Your objective:
Repeat the listing word for word, starting at the line that contains "Given: Click the 兵器 aptitude rating 神" and continuing through the end of the listing. Leave out the pictures.

— Start Supplied entries —

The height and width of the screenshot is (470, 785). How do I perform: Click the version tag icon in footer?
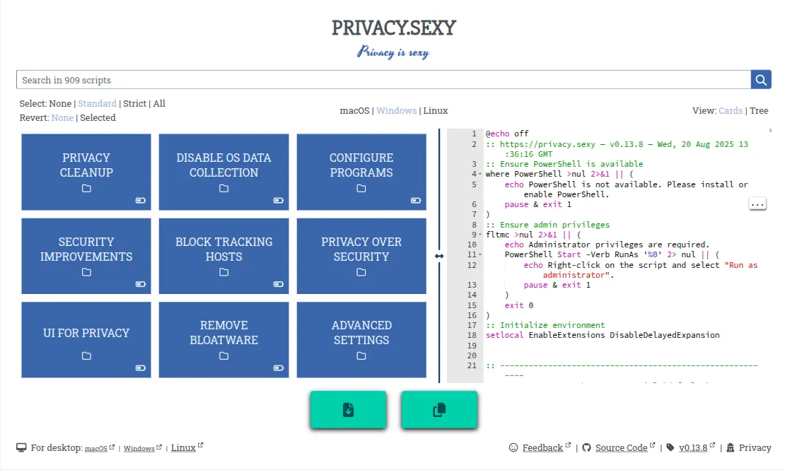[670, 447]
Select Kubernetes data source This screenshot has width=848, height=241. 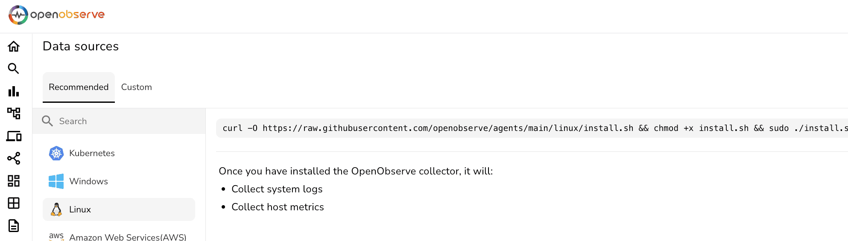92,153
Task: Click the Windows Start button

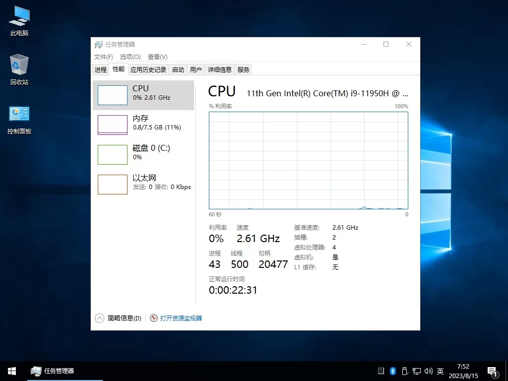Action: coord(11,371)
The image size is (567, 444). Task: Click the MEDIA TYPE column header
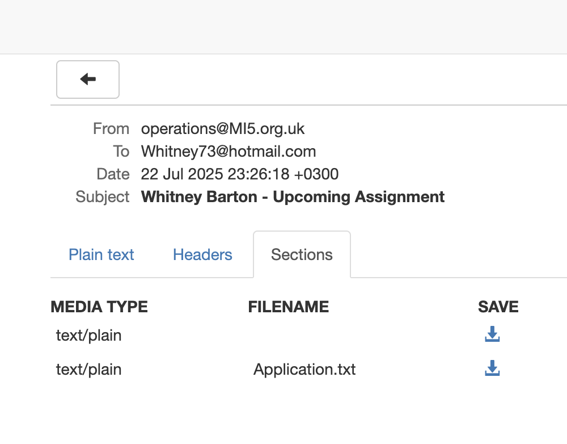point(99,307)
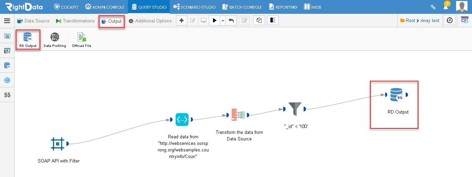Toggle the hamburger sidebar menu
472x177 pixels.
tap(7, 21)
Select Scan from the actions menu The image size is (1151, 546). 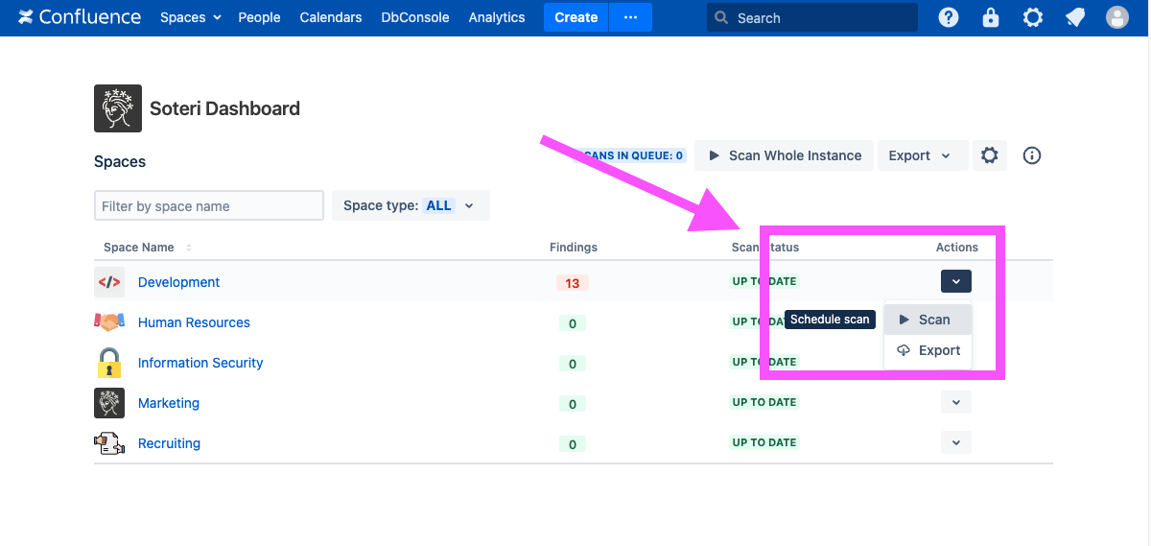(x=928, y=320)
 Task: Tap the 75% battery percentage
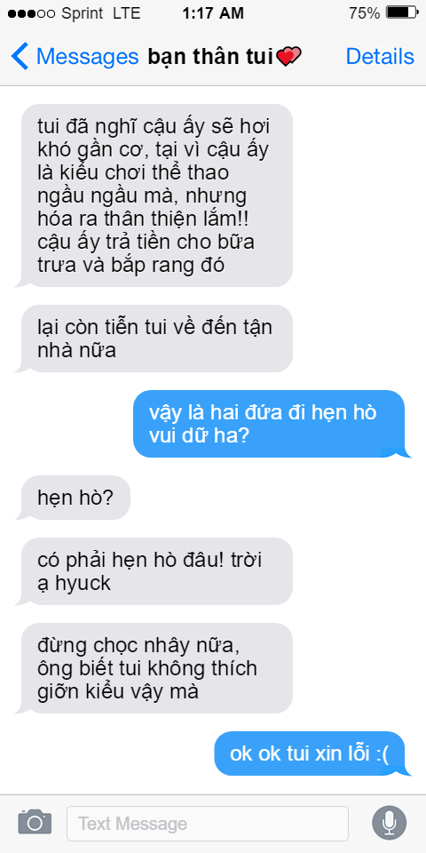tap(364, 13)
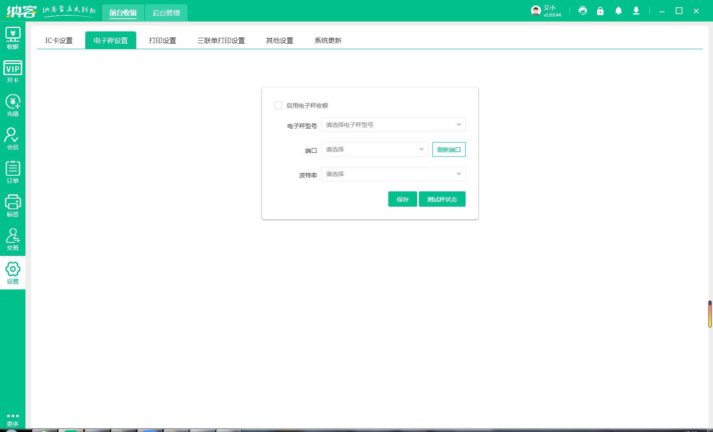Expand the 电子秤型号 dropdown
The height and width of the screenshot is (432, 713).
pos(393,125)
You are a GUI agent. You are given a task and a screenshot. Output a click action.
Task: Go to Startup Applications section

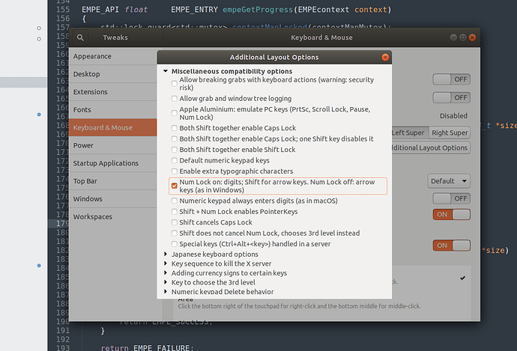point(106,163)
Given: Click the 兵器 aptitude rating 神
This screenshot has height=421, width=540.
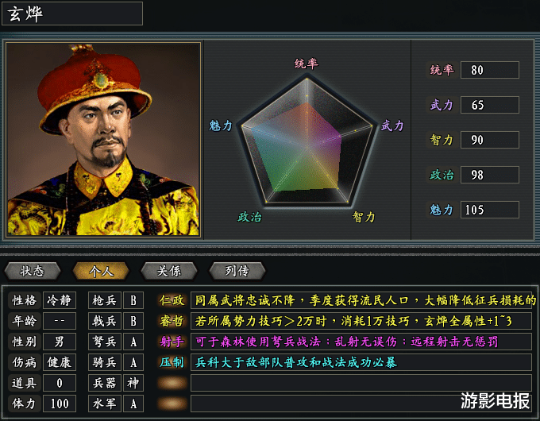Looking at the screenshot, I should (x=133, y=383).
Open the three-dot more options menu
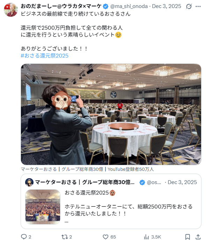Screen dimensions: 206x243 coord(198,6)
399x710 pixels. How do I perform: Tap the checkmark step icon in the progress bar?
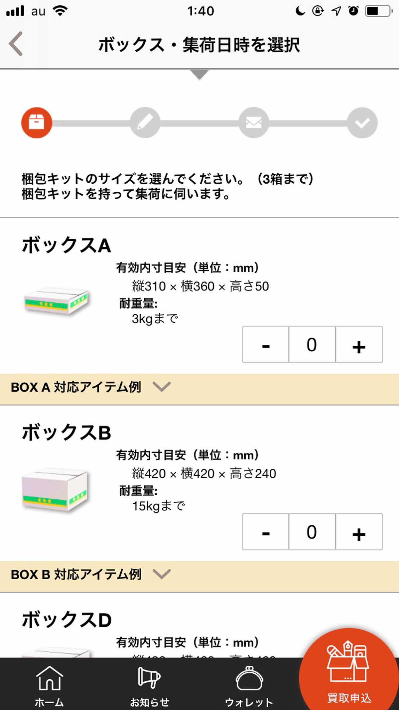coord(362,123)
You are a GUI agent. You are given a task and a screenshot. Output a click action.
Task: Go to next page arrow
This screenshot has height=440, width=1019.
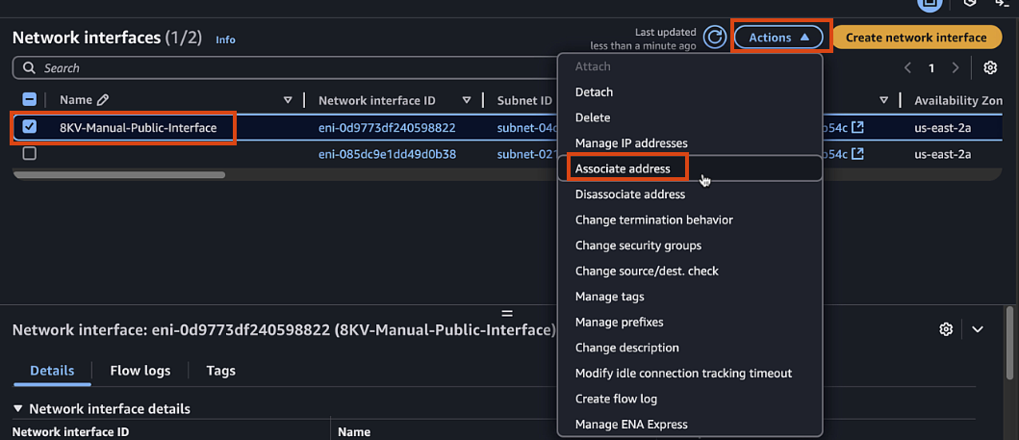click(x=955, y=68)
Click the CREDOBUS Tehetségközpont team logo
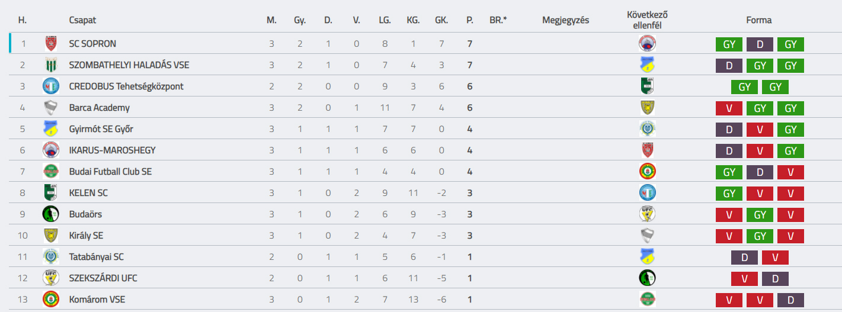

— End Supplied entries —

Answer below:
Given: Click the 兵器 aptitude rating 神
This screenshot has height=421, width=540.
Looking at the screenshot, I should (x=133, y=383).
Open the three-dot more options menu
Screen dimensions: 206x243 coord(198,6)
399x710 pixels. How do I perform: Tap the checkmark step icon in the progress bar?
coord(362,123)
You are a GUI agent. You are given a task and a screenshot. Output a click action.
Task: Go to next page arrow
This screenshot has height=440, width=1019.
click(x=955, y=68)
Click the CREDOBUS Tehetségközpont team logo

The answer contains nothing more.